2.2 Payments to Holders of Common Stock. In the event of any voluntary or involuntary liquidation, dissolution or winding up of the Corporation, after the payment in full of all Series A Liquidation Amounts, all Series A-1 Liquidation Amounts, all Series A-2 Liquidation Amounts, and all Series A-3 Liquidation Amounts required to be paid to the holders of shares of Series A Preferred Stock, Series A-1 Preferred Stock, Series A-2 Preferred Stock, and Series A-3 Preferred Stock, respectively, the remaining assets of the Corporation available for distribution to its stockholders or, in the case of a Deemed Liquidation Event, the consideration not payable to the holders of shares of Preferred Stock pursuant to Section 2.1 or the remaining Available Proceeds, as the case may be, shall be distributed among the holders of shares of Common Stock, pro rata based on the number of shares held by each such holder.
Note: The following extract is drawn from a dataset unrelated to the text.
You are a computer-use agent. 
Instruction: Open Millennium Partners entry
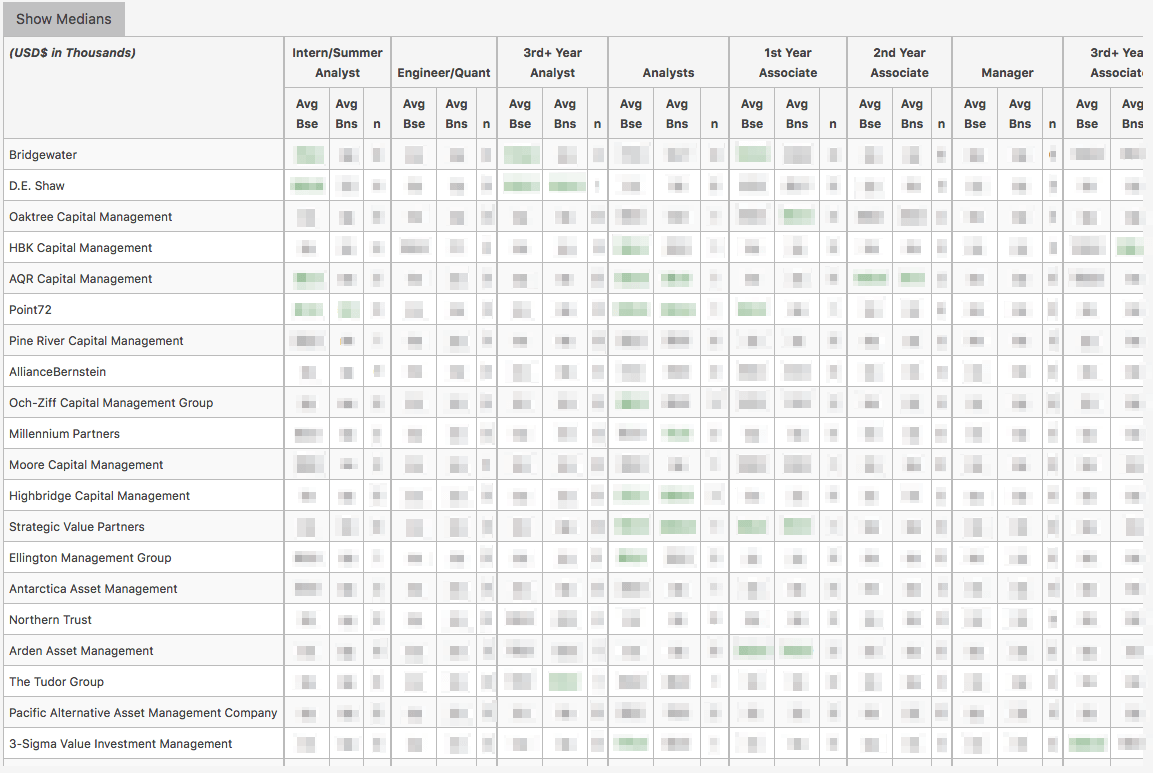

2.3 Deemed Liquidation Events.
2.3.1 Definition. Each of the following events shall be considered a “Deemed Liquidation Event” unless the holders of at least fifty-one percent (51%) of the outstanding shares of Preferred Stock, acting together as a single class on an as-converted basis (the “Requisite Holders”), elect otherwise by written notice sent to the Corporation at least fifteen (15) days prior to the effective date of any such event:
(a) a merger, consolidation or statutory share exchange in which:
(i) the Corporation is a constituent party; or
(ii) a subsidiary of the Corporation is a constituent party and the Corporation issues shares of its capital stock pursuant to such merger or consolidation, except any such merger, consolidation or statutory share exchange involving the Corporation or a subsidiary in which the shares of capital stock of the Corporation outstanding immediately prior to such merger, consolidation or statutory share exchange continue to represent, or are converted into or exchanged for shares of capital stock that represent, immediately following such merger or consolidation, at least a majority, by voting power, of the capital stock of (1) the surviving or resulting corporation, or (2) if the surviving or resulting corporation is a wholly owned subsidiary of another corporation immediately following such merger or consolidation, the parent corporation of such surviving or resulting corporation; or
(b) (1) the sale, transfer or other disposition, in a single transaction or series of related transactions, by the Corporation or any subsidiary of the Corporation of all or substantially all the assets of the Corporation and its subsidiaries taken as a whole or (2) the sale or disposition (whether by merger, consolidation or otherwise, and whether in a single transaction or a series of related transactions) of one or more subsidiaries of the Corporation if substantially all of the assets of the Corporation and its subsidiaries taken as a whole are held by such subsidiary or subsidiaries, except where such sale, lease, transfer, exclusive license or other disposition is to a wholly owned subsidiary of the Corporation.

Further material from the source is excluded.